How do the lines below between the ones holding "Given: Focus the install path text field" and "Task: Open the About menu entry", inclusive, read? Give them again exactly, with no other lines.

→ INPUT RECORDS:
== == ==

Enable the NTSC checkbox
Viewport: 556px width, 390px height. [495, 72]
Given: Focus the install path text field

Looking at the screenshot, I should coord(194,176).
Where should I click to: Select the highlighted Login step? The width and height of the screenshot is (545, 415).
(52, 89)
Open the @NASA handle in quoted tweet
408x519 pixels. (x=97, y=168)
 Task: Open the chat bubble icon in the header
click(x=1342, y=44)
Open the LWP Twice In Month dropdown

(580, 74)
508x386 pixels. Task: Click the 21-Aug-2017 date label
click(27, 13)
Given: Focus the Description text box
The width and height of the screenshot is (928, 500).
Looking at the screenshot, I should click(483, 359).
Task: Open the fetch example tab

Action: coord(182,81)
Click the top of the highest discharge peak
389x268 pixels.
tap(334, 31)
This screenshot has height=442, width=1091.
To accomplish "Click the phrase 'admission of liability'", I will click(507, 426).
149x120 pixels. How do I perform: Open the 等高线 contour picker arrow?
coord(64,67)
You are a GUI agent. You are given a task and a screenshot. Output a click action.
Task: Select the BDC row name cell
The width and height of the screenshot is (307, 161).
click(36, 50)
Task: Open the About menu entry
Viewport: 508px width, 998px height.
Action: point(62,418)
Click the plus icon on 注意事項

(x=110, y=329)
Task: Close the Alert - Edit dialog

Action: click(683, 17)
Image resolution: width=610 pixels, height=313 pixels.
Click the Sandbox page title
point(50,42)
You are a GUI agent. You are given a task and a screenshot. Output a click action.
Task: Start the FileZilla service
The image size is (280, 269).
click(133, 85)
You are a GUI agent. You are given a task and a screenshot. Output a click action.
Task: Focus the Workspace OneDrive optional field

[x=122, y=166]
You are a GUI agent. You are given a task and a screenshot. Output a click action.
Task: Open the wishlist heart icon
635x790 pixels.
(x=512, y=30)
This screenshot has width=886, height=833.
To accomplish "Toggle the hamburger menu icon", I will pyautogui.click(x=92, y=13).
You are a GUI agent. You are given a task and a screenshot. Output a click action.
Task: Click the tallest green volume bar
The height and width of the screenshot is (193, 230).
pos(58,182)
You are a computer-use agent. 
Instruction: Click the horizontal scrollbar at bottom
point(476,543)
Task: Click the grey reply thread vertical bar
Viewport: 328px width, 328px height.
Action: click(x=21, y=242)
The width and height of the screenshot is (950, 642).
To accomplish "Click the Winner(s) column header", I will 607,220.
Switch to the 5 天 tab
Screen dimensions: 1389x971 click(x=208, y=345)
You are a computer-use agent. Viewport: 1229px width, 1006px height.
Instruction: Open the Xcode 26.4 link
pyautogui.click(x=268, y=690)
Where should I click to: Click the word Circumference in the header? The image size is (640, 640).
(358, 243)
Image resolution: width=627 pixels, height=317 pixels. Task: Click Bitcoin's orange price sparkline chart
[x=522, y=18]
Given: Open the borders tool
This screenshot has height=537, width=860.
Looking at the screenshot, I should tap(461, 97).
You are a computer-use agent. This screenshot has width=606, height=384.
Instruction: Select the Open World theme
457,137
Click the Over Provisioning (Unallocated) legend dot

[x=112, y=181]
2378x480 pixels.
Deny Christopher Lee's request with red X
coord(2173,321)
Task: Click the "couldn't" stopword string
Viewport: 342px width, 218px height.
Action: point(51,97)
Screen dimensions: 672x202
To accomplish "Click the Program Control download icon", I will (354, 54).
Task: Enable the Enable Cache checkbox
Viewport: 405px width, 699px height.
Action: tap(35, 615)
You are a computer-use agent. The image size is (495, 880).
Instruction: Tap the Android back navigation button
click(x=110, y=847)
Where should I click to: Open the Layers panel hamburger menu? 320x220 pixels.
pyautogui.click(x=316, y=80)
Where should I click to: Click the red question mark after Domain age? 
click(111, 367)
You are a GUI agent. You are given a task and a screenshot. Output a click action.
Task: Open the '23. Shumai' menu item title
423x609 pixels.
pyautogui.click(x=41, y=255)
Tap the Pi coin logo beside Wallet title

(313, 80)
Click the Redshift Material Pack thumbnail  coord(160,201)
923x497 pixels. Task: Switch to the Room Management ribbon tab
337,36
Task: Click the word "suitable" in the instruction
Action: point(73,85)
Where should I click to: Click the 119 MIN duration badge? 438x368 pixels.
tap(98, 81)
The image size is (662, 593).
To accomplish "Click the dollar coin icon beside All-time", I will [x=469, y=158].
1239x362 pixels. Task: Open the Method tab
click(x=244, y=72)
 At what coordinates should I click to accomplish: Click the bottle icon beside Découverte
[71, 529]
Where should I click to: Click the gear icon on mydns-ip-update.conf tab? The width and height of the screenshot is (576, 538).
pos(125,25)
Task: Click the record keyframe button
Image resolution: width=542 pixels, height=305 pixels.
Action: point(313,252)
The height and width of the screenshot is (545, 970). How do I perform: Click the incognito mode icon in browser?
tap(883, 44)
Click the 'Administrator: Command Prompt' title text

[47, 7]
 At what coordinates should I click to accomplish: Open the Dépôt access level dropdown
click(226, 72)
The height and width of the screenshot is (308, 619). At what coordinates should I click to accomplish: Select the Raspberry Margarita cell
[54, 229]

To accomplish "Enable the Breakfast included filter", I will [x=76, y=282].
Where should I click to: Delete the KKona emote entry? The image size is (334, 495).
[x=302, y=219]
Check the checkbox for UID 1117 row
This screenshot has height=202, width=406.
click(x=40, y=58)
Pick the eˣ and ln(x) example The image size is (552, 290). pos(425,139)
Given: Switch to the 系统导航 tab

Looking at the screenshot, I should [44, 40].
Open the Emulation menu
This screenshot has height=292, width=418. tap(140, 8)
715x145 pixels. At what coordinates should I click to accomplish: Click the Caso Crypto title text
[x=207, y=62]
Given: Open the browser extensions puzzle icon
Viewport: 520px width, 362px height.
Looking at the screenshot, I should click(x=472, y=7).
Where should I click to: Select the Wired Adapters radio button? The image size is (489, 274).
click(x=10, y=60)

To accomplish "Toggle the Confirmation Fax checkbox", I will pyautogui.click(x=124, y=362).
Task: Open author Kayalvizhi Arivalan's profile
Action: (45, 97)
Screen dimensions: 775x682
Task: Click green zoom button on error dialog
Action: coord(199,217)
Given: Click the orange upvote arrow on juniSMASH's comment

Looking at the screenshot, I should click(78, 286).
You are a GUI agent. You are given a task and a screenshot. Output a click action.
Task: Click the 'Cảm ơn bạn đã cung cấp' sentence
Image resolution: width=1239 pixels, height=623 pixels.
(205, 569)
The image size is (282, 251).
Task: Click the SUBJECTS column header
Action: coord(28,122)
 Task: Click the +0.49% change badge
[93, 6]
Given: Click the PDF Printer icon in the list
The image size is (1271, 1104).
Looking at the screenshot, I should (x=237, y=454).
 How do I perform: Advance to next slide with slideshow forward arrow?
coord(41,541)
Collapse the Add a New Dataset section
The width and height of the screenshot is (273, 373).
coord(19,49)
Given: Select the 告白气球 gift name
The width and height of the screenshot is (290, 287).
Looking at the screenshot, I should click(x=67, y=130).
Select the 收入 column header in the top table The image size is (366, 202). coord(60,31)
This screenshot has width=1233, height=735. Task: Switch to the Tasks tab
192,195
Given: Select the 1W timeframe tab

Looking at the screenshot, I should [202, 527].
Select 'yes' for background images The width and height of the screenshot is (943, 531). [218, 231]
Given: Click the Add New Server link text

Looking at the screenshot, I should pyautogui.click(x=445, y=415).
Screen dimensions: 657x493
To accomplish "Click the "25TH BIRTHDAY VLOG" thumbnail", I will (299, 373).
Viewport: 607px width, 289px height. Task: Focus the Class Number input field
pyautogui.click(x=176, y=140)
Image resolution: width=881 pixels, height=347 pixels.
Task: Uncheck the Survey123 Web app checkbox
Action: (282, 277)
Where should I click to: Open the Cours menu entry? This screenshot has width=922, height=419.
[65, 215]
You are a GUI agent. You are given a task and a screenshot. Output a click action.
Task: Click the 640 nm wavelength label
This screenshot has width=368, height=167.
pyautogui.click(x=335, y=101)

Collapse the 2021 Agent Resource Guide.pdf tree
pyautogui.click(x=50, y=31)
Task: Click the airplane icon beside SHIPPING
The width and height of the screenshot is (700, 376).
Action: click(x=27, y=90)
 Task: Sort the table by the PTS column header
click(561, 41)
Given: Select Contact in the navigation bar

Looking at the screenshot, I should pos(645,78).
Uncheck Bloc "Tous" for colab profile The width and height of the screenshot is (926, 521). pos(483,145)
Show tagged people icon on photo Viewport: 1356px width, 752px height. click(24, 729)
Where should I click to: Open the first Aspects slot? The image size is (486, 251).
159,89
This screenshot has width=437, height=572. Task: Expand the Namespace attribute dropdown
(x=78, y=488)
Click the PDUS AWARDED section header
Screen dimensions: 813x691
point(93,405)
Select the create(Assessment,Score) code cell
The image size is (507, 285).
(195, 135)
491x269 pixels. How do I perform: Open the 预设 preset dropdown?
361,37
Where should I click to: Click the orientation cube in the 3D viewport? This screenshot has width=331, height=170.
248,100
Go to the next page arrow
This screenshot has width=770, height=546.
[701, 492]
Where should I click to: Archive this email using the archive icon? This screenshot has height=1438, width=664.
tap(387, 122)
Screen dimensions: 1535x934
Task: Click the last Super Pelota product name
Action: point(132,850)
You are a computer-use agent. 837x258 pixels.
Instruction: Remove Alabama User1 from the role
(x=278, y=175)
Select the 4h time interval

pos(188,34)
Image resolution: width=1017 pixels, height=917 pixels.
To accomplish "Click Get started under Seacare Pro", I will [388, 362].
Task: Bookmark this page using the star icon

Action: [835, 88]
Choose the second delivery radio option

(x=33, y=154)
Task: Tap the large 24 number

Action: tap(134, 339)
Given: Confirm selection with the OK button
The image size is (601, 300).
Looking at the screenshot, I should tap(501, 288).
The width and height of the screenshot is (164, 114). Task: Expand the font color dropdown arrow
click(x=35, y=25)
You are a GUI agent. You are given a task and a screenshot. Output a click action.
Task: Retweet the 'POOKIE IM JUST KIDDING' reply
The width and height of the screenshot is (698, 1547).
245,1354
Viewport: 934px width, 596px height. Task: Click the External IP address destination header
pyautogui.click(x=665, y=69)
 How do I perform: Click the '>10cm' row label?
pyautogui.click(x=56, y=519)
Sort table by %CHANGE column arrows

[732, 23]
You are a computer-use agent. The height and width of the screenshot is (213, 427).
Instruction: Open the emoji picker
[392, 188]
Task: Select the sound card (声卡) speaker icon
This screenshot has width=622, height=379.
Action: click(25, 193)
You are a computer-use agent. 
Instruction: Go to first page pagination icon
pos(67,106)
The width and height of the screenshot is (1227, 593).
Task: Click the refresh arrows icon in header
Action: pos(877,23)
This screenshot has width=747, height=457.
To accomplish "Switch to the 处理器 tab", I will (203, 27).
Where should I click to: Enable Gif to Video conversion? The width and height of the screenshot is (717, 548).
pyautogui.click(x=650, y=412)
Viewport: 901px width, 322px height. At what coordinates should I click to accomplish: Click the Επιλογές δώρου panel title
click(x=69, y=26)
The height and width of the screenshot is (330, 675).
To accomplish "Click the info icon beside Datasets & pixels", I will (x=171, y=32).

== == ==

→ ANSWER SPACE:
Given: Focus the install path text field

Looking at the screenshot, I should coord(194,176).
Where should I click to: Select the highlighted Login step? The width and height of the screenshot is (545, 415).
(52, 89)
Open the @NASA handle in quoted tweet
408x519 pixels. (x=97, y=168)
 Task: Open the chat bubble icon in the header
click(x=1342, y=44)
Open the LWP Twice In Month dropdown

(580, 74)
508x386 pixels. Task: Click the 21-Aug-2017 date label
click(27, 13)
Given: Focus the Description text box
The width and height of the screenshot is (928, 500).
Looking at the screenshot, I should click(483, 359).
Task: Open the fetch example tab

Action: coord(182,81)
Click the top of the highest discharge peak
389x268 pixels.
tap(334, 31)
This screenshot has height=442, width=1091.
To accomplish "Click the phrase 'admission of liability'", I will click(507, 426).
149x120 pixels. How do I perform: Open the 等高线 contour picker arrow?
coord(64,67)
You are a GUI agent. You are given a task and a screenshot. Output a click action.
Task: Select the BDC row name cell
The width and height of the screenshot is (307, 161).
click(36, 50)
Task: Open the About menu entry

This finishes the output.